» **INFORMATION SUPPLIED**

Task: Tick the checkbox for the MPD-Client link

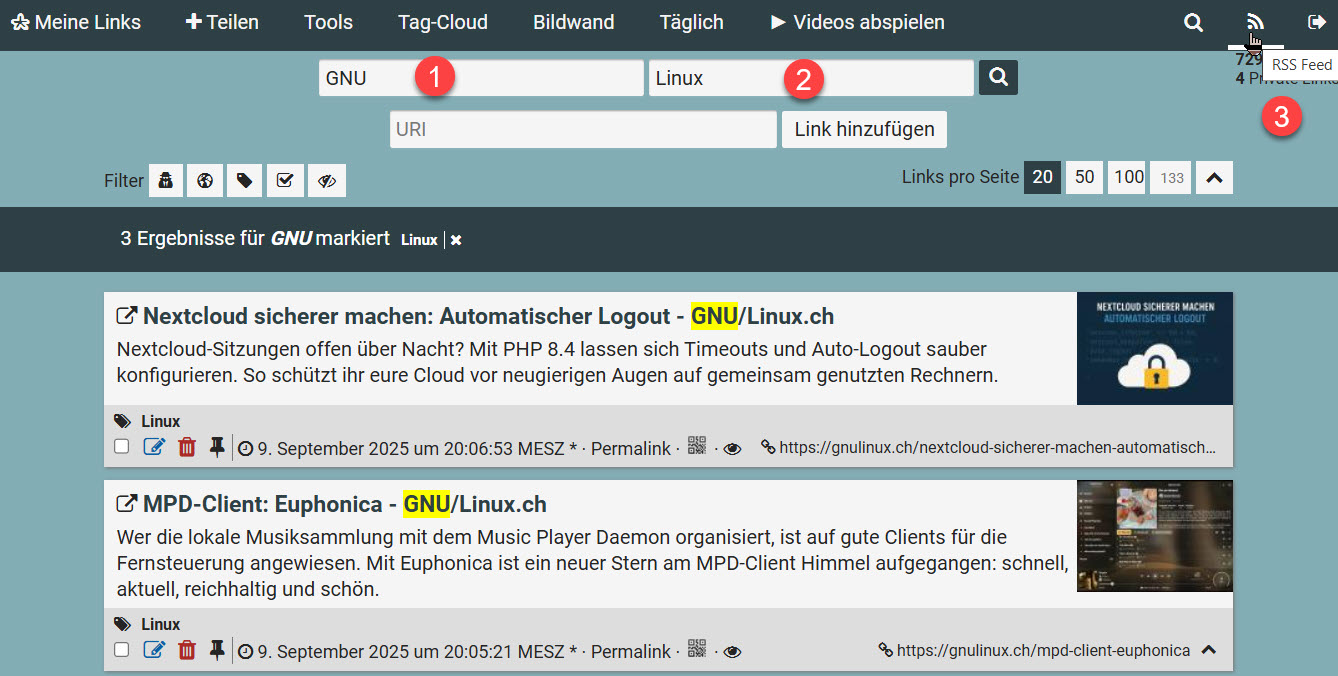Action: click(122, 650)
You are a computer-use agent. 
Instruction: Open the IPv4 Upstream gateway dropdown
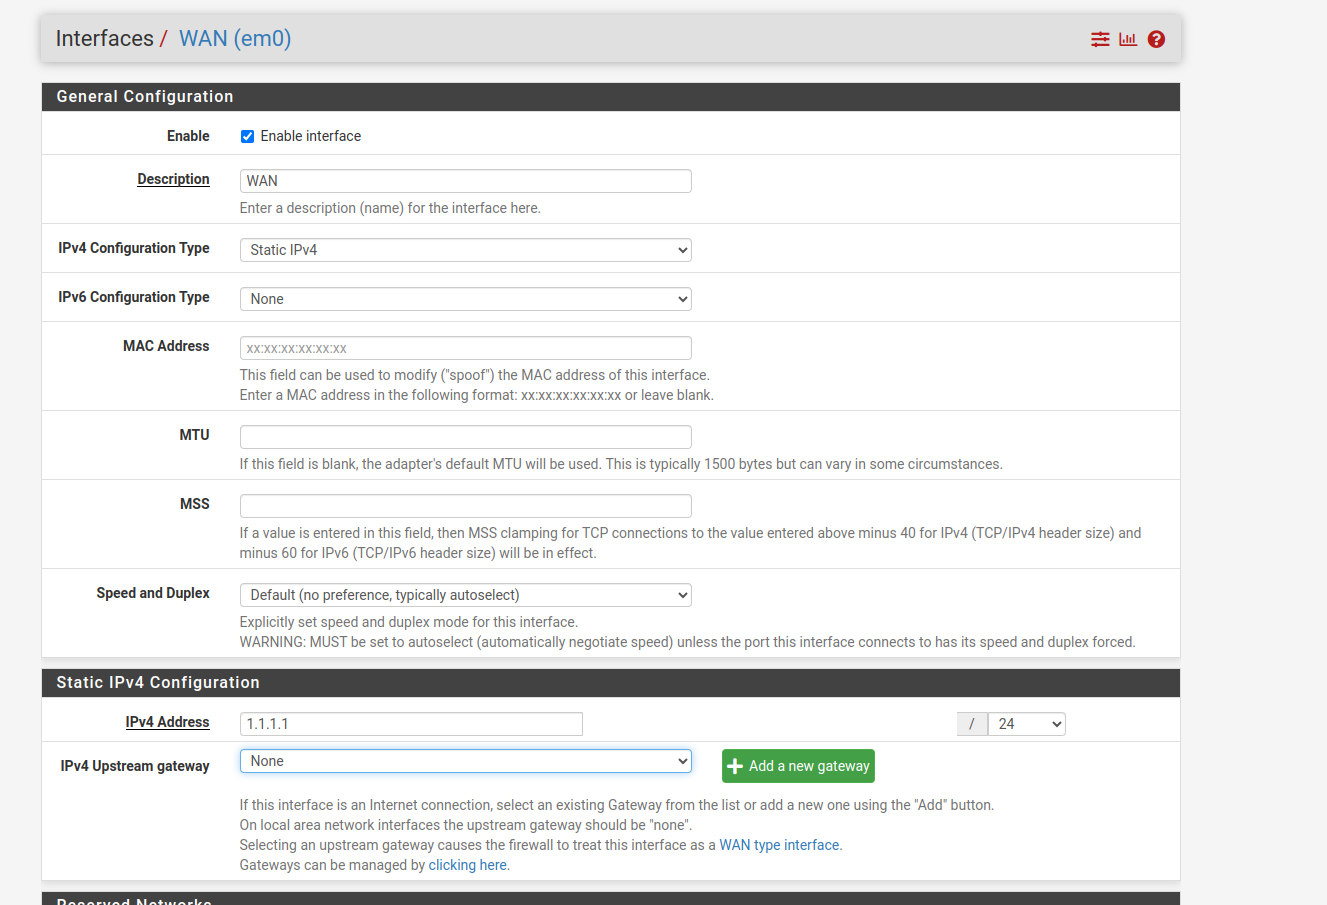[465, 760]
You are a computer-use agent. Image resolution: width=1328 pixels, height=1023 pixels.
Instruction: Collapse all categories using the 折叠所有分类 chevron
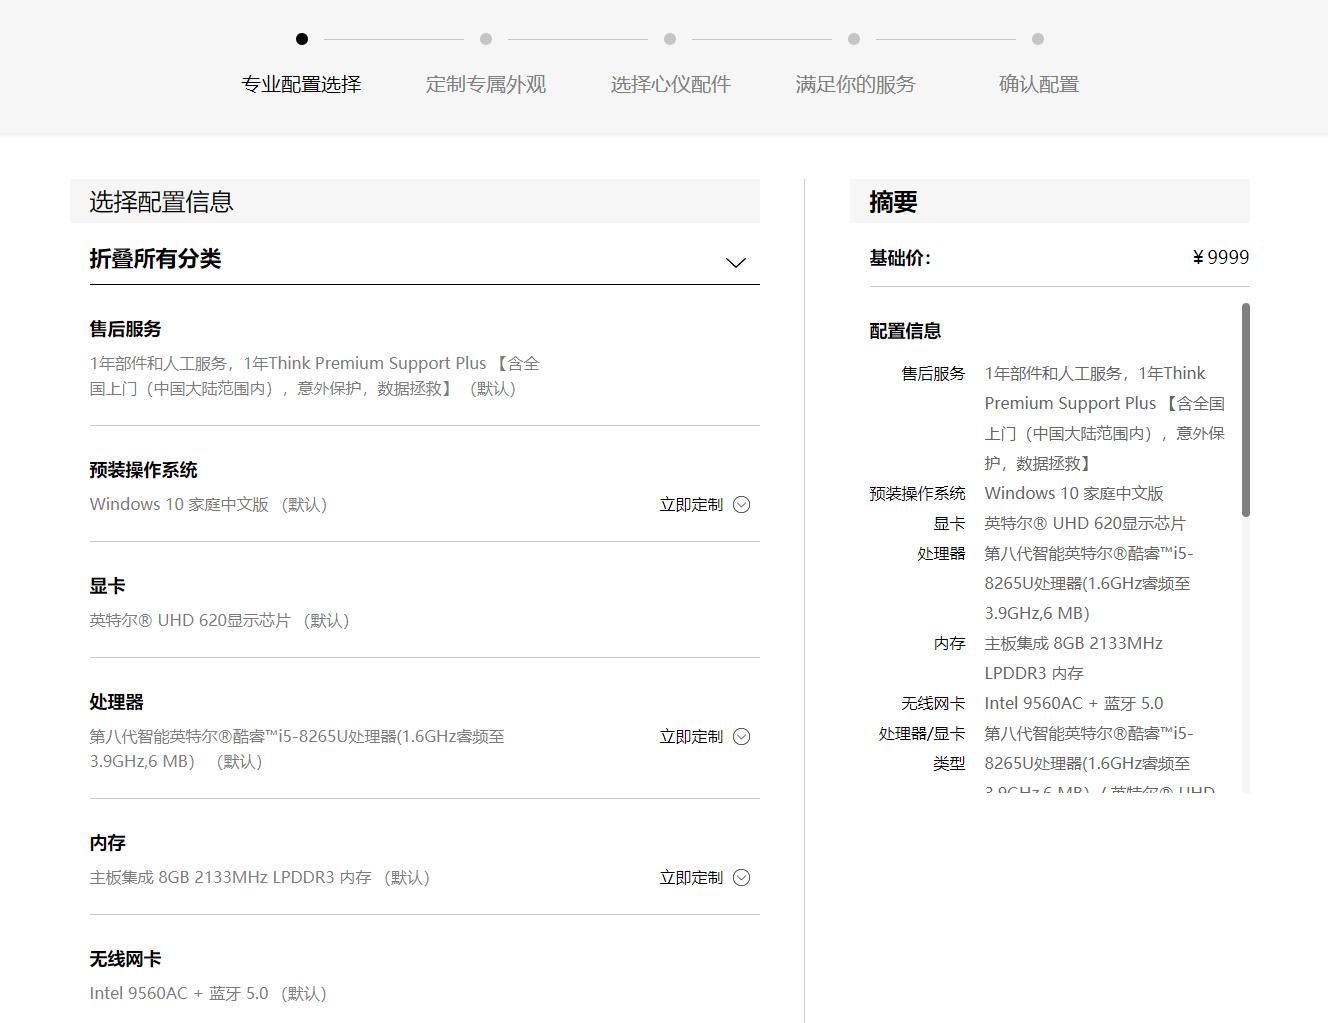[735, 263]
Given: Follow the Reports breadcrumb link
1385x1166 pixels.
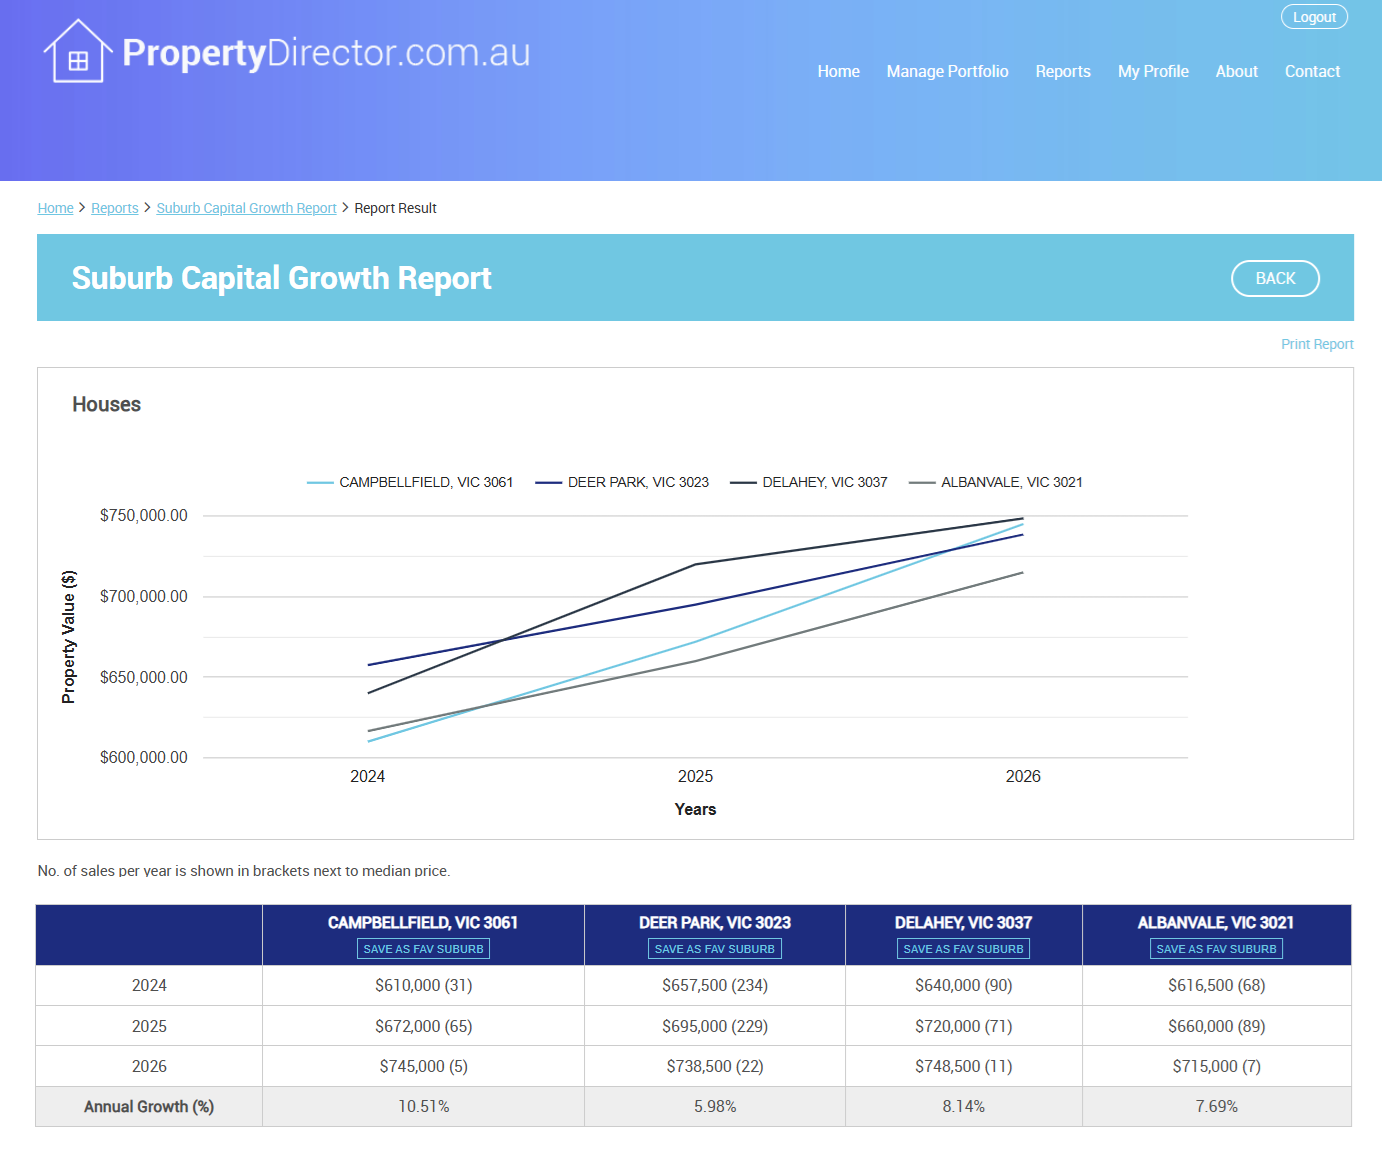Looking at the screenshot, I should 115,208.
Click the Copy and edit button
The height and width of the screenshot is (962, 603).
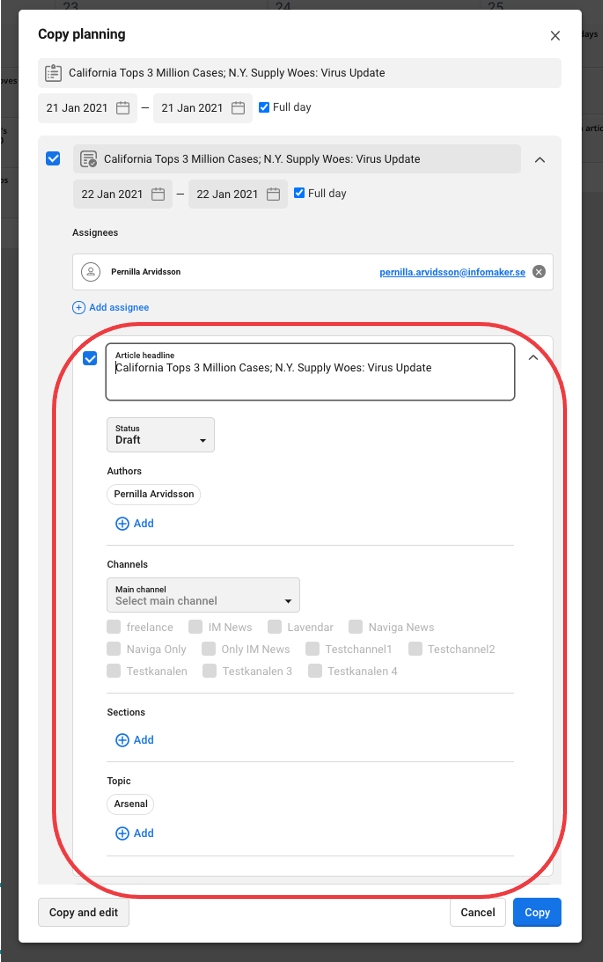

» **TASK INSTRUCTIONS**
In the entries above, find each line with "width" and copy it.

» **ANSWER SECTION**
You are a computer-use agent. Image resolution: width=1328 pixels, height=1023 pixels.
The height and width of the screenshot is (962, 603).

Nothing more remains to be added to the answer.